Historischer Datensatz als Bonus
Damit die Machine-Learning-Modelle präzise Empfehlungen und Vorhersagen für jede Schmelze berechnen können, werden alle relevanten L1- und L2-Daten live in der Datenplattform der SST Temperature Optimization AI zusammengeführt. Die berechneten Temperaturen werden im Web-HMI (HMI = Human Machine Interface bzw. Mensch-Maschine-Schnittstelle) zusammen mit den wichtigsten Einflussgrößen angezeigt (siehe Abb. 1). Die Software wird derzeit in das Stahlwerksleitsystem eingebunden, und damit dann standardmäßig in der Produktion verwendet. Die Machine-Learning-Modelle der KI-Lösung von SST werden regelmäßig unter Einbeziehung der neuesten Produktionsdaten trainiert, sodass sie sich automatisch an Änderungen der Produktionsbedingungen anpassen. Gleichzeitig profitiert die Machine-Learning-Engine von dem gesamten historischen Datensatz, der am Standort Duisburg bis in das Jahr 1998 zurückreicht. Spezielle Trainingsmethoden stellen hierbei sicher, dass das Modell von selbst lernt, inwieweit ältere Daten Aussagen über die aktuelle Produktion erlauben.
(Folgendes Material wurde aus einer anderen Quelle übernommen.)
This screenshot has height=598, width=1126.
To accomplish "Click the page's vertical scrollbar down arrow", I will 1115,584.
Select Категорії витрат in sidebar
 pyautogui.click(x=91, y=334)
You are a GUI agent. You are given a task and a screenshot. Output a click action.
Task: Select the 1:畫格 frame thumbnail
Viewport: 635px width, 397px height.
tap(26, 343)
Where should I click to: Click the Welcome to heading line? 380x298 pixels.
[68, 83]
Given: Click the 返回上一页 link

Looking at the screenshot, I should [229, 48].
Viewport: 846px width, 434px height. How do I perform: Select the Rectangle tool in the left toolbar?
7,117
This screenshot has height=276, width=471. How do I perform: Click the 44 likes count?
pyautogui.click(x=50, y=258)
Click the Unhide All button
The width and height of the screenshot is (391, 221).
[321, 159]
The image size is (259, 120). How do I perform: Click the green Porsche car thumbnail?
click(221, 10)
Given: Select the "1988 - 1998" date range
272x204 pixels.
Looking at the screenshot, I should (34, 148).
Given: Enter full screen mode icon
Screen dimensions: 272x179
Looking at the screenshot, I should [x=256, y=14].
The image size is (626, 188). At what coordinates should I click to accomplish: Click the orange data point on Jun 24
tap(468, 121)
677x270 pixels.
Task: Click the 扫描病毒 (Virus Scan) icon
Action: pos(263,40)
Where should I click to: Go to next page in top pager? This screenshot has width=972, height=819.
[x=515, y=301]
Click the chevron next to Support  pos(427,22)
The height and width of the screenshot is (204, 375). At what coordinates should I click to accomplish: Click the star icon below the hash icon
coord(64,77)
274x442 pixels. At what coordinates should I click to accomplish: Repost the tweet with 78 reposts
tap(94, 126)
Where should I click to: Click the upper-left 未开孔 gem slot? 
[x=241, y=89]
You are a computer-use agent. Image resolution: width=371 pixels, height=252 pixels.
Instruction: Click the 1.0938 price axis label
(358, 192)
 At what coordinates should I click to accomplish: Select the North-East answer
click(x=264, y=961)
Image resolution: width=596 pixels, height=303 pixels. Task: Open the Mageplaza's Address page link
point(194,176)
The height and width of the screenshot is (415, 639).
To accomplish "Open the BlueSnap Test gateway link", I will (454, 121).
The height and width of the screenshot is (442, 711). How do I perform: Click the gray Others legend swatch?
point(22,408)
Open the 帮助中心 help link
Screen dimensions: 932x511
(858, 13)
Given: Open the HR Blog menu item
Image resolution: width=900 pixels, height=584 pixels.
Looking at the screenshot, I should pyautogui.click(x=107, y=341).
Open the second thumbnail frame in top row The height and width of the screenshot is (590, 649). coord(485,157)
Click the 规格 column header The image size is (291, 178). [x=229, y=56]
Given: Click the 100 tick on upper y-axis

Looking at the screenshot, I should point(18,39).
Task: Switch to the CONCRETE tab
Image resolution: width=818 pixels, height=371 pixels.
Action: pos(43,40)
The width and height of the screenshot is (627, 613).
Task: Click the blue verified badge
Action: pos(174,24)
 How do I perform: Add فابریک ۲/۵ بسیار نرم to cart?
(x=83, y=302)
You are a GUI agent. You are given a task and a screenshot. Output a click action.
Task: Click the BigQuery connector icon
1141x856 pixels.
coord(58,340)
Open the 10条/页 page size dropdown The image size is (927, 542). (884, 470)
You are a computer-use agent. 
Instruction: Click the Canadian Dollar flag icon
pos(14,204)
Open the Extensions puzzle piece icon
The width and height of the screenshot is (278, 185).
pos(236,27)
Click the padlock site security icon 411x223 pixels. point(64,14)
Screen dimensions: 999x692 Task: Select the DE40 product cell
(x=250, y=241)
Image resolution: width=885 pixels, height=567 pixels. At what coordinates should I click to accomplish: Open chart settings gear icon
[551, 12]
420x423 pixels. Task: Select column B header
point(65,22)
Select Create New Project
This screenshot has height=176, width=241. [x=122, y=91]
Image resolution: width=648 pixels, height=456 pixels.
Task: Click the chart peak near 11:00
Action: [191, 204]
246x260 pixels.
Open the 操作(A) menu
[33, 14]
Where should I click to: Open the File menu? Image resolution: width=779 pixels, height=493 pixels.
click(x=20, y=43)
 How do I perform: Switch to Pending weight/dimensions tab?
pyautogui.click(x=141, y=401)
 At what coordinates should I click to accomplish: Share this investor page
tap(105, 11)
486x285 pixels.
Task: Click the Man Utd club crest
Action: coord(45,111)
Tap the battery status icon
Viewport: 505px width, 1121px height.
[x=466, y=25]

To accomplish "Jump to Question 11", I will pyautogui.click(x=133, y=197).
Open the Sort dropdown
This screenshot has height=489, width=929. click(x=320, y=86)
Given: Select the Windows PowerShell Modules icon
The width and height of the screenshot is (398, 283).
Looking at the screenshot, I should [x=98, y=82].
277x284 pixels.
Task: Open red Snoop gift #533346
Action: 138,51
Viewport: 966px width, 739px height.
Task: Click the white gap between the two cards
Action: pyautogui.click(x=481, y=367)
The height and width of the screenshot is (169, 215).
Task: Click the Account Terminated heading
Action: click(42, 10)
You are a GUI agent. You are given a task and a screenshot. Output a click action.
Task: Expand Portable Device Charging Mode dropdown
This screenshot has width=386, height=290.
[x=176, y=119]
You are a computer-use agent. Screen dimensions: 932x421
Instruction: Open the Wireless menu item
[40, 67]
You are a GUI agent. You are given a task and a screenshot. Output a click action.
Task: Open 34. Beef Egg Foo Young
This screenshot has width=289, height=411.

Modellperformance und Training
Evaluiert werden die Modelle auf im Training ungesehenen Daten aus den letzten eineinhalb Jahren. Dafür werden die Daten aus diesem Zeitraum wochenweise entweder dem Trainings- oder dem Testdatensatz zugeordnet, um eine realistische Abschätzung der Modellperformance in der Produktion zu erhalten. Exemplarisch ist die Genauigkeit des Verteilerendtemperatur-Modells auf dem ungesehenen Testdatensatz in Abb. 2 sowohl global als auch nach Legierungsvorschrift (LV) aufgeschlüsselt dargestellt. Das Modell erreicht mit einem RMSE von 3.1K eine sehr gute Performance in der Größenordnung der Messgenauigkeit. Verschiedene Stahlsorten werden in den Modellen direkt durch die chemischen Soll- und Ist-Analysen repräsentiert. Dadurch verallgemeinern die Modelle die Temperatureigenschaften verschiedener Legierungen optimal, und gleichzeitig ist sichergestellt, dass die Software auch bei der Einführung neuer Stahlsorten korrekt funktioniert.
Zusammenfassung
Durch die Kombination der verschiedenen Empfehlungs- und Vorhersage-Modelle, die unter Berücksichtigung der geplanten Sequenzen an der Gießmaschine die Prozessschritte vom Konverter über den Pfannenofen bis hin zur letzten Station der Sekundärmetallurgie unterstützen, erlaubt die SST Temperature Optimization AI eine präzise Temperaturführung während der gesamten sekundärmetallurgischen Behandlung. Temperaturbedingte Störungen werden dadurch unmittelbar reduziert, und die präzisere Kontrolle des Temperaturniveaus führt zu einer besseren Planbarkeit, auch da z.B. Behandlungszeiten am Pfannenofen homogenisiert werden. Besonders bei hochwertigen Produkten ist außerdem relevant, dass das mit der gleichmäßigen Überhitzung im Verteiler einhergehende, kontrollierte Erstarrungsverhalten entsprechend positive Auswirkungen auf die Produktqualität hat. Vor allem wird mit der KI-Software aber Energie und CO2 gespart. Einerseits werden die Schmelzen aufgrund der präzisen Empfehlungen und Vorhersagen seltener zu heiß abgegeben, andererseits erlauben die geringen Temperaturschwankungen beim Abstich, am Pfannenofen-Eingang und vor allem im Verteiler eine schrittweise Absenkung des gesamten Temperaturniveaus um bis zu 10K.